--- START ---
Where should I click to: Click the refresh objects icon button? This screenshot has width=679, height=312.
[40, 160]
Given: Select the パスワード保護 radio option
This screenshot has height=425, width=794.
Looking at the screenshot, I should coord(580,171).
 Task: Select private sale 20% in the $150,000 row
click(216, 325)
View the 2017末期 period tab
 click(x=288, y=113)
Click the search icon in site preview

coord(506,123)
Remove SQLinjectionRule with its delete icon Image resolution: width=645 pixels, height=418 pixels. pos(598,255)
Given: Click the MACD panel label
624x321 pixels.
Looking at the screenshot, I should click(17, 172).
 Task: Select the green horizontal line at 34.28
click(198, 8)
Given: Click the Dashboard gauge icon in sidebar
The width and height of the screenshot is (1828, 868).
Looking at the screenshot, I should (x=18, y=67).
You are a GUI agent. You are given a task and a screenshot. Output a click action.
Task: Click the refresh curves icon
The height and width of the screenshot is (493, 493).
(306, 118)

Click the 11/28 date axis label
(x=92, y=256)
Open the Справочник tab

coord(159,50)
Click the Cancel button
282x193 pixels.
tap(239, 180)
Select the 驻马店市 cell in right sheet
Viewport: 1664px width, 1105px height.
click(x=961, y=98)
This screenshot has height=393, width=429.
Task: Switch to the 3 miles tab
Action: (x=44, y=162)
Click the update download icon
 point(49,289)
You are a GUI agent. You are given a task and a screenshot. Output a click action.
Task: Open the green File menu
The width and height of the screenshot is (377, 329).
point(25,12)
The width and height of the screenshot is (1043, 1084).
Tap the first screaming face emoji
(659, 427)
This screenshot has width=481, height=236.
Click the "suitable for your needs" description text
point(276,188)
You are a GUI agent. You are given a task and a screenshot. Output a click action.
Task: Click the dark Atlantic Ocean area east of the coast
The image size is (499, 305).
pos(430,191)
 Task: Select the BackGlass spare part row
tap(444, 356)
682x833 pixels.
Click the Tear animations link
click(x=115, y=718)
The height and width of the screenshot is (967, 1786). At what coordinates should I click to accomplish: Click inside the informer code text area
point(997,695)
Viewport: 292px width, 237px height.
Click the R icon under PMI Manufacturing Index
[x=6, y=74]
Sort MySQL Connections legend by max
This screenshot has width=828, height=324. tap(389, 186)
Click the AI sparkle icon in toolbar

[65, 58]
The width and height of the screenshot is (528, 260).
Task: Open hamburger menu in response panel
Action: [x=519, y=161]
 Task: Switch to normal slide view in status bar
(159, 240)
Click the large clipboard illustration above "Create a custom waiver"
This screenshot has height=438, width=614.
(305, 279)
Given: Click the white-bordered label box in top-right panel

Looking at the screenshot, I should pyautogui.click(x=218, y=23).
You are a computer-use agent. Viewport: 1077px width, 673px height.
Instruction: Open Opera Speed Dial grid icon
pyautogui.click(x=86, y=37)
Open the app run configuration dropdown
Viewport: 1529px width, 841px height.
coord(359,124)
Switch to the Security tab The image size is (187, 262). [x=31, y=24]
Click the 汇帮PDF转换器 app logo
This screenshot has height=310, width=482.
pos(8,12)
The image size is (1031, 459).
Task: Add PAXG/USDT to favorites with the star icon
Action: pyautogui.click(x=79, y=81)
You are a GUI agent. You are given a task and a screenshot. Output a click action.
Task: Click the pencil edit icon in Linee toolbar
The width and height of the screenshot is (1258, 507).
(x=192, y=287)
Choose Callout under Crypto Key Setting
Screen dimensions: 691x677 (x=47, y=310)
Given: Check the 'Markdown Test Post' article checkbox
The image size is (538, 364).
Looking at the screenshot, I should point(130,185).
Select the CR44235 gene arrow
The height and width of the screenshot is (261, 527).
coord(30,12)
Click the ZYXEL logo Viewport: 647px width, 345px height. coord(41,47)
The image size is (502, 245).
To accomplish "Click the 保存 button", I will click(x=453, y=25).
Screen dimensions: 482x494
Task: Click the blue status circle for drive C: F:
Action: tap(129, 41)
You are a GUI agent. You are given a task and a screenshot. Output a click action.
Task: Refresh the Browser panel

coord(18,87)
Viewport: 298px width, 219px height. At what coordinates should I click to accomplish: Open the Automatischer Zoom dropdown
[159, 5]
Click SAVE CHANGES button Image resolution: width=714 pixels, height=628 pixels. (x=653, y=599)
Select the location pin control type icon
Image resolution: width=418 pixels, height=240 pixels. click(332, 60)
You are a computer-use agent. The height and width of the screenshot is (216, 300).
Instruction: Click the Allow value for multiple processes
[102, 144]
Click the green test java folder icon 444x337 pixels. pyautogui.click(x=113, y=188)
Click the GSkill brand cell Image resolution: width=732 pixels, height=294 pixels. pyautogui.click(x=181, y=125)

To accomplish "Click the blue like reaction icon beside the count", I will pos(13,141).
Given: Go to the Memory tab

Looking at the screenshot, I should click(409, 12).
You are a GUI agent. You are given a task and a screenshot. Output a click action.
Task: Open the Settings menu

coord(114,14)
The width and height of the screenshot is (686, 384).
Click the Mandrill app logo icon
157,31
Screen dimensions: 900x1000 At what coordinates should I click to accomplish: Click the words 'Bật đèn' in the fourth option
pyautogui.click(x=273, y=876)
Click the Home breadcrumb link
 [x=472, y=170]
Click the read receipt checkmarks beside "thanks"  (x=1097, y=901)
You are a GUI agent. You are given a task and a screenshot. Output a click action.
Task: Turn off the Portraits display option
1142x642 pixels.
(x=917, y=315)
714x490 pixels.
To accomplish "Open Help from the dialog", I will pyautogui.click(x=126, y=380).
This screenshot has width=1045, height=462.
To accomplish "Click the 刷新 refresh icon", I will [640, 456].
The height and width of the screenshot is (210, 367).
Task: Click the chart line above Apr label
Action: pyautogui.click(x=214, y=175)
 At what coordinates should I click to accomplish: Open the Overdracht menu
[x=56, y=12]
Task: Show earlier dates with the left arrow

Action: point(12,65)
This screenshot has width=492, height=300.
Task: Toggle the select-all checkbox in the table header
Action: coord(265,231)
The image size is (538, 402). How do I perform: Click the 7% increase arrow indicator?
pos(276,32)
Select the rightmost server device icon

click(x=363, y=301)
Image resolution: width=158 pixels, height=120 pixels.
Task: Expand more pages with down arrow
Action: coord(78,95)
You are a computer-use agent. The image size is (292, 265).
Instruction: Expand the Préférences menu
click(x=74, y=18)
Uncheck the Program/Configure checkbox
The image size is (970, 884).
--- END ---
▶ _Your task_:
Look through the data above for the string "beside" and copy every line where it appears.

▶ _Solved problem_:
To accomplish "Click the blue like reaction icon beside the count", I will pos(13,141).
Click the read receipt checkmarks beside "thanks"  (x=1097, y=901)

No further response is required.